Meanwhile, during the above-described operation, the oxygen sensor 140 continuously measures the oxygen concentration in the chamber 110 and transmits the measured oxygen concentration to the controller 150. At this time, the control unit 150 may control at least one of the discharge unit 130 and the vapor supply unit 120 such that the oxygen concentration measured by the oxygen sensor unit 140 is equal to or lower than a predetermined second set concentration. At this time, the second set concentration may be about 1%, and when the measured oxygen concentration exceeds 1%, the control unit 150 may control the discharge unit 130 to increase the discharge amount. For example, in the above case, the controller 150 may supply the superheated steam to the inside of the chamber 110 through the steam supply unit 120 so that the oxygen concentration is lower than the second predetermined concentration. In addition, the control unit 150 may increase the exhaust amount of the gas in the chamber 110 through the discharge unit 130 such that the oxygen concentration is equal to or lower than the second predetermined concentration. In addition, the control unit 150 may increase the exhaust amount of the gas through the discharge unit 130 while increasing the supply amount of the superheated steam through the steam supply unit 120 so that the oxygen concentration is lower than the second set concentration.

At this time, the method of increasing the exhaust amount of the gas through the exhaust part 130 may be different according to the configuration of the exhaust part 130. For example, as described above, when the discharge opening portion 132 includes a predetermined amount of the suction fan or the suction pump, the control portion 150 can increase the discharge amount of the gas by controlling the opening of the inlet portion of the damper to be large . On the other hand, when the outlet opening portion 132 includes a variable intake fan or a suction pump, the controller 150 can increase the displacement of the outlet opening portion 132 by increasing the displacement of the outlet opening portion 132.

The control unit 150 may control the steam supply unit 120 and the discharge unit 130 to maintain the current state when the oxygen concentration measured by the oxygen sensor unit 140 is lower than the second predetermined concentration .

Meanwhile, when the slurry S is dried as described above, the volatile solvent contained in the slurry S may be vaporized from the slurry S and move into the chamber 110. At this time, the volatile solvent may be present in the chamber 110 by being vaporized, and the specific gravity of oxygen in the gas inside the chamber 110 may be reduced. In particular, when the slurry S is continuously evaporated, the volatile solvent may replace a gas such as oxygen in the gas inside the chamber 110. In particular, the concentration of the volatile solvent, which is combustible in the chamber 110, can be maintained above the upper limit of the combustion, which does not cause combustion, through the above operation.

Due to the above substitution, the oxygen concentration in the chamber 110 may be about 0%. At this time, when the oxygen concentration in the chamber 110 measured by the oxygen sensor unit 140 reaches about 0%, the controller 150 can control the discharger 130 to increase the exhaust amount.

Particularly, the differential pressure inside the chamber 110 measured by the pressure measuring unit 180 can be continuously transmitted to the controller 150. The control unit 150 may control the discharging unit 130 such that the differential pressure measured by the pressure measuring unit 180 is -5 Pa or lower to -10 Pa or higher. In this case, the vaporized volatile solvent may not be discharged to the outside through at least one of the inlet 110a and the outlet 110b of the chamber 110.

Therefore, the electrode plate drying method can maintain the stability of the electrode plate by maintaining the concentration of the volatile solvent above the upper limit of the burning temperature.

In addition, the electrode plate drying method is actively controlled according to the oxygen concentration in the chamber 110, thereby minimizing the energy required for operation of the electrode plate drying apparatus 100.
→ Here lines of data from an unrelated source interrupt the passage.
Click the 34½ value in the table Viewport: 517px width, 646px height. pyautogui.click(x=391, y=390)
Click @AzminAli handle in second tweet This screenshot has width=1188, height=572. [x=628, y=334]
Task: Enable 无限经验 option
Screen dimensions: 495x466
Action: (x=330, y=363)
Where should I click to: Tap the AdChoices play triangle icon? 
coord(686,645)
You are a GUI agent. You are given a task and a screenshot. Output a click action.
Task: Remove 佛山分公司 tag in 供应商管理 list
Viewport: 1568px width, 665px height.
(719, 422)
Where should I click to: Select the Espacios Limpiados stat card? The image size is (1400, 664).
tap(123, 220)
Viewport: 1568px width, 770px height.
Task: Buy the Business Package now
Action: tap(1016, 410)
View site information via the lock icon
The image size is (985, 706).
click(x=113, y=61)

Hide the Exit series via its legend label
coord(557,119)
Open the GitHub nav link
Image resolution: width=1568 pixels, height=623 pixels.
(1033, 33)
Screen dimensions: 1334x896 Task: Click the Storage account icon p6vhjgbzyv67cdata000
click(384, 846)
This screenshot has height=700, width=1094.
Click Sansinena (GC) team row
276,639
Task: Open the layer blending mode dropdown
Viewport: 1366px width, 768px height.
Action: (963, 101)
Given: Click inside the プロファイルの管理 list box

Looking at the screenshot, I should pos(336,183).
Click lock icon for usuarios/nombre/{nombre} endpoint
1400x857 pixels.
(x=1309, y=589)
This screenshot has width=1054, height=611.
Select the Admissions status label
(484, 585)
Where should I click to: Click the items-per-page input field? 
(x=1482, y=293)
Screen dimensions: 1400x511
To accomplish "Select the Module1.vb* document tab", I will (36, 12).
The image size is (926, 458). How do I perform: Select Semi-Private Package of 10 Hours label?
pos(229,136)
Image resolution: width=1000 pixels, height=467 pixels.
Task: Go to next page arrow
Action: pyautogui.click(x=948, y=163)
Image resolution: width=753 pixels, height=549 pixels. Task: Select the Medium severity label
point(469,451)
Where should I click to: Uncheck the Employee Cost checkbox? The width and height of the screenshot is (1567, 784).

In addition, even when the discharging unit 130 stops due to failure or the like, the electrode plate drying method continuously supplies the superheated steam, thereby increasing the oxygen concentration in the chamber 110, and the volatile solvent in the chamber 110 is burned Can be prevented.

FIG. 4 is a perspective view illustrating an electrode assembly using an electrode plate manufactured through the electrode plate drying apparatus shown in FIG. 1; 5 is an exploded perspective view showing a battery pack having the electrode assembly shown in FIG.

4 and 5, the battery pack 200 may include a can 201, an electrode assembly 210 accommodated in the can 201, and a cap plate 220 coupled with the can 201 . An insulating plate 230 may be disposed between the electrode assembly 210 and the cap plate 220.

In the can 201, an opening is formed in the upper part so that the electrode assembly 210 can be inserted. The can 201 is formed of a conductive member such as aluminum to protect the electrode assembly 210 from external impact and function as a heat sink for discharging heat accompanying the charging / discharging operation of the electrode assembly 210 to the outside have.

The electrode assembly 210 may include a positive electrode plate 211 and a negative electrode plate 212 formed by the electrode plate drying apparatus 100 of FIG. 1 and a separator 213 may be interposed between the positive electrode plate 211 and the negative electrode plate 212 Can be located.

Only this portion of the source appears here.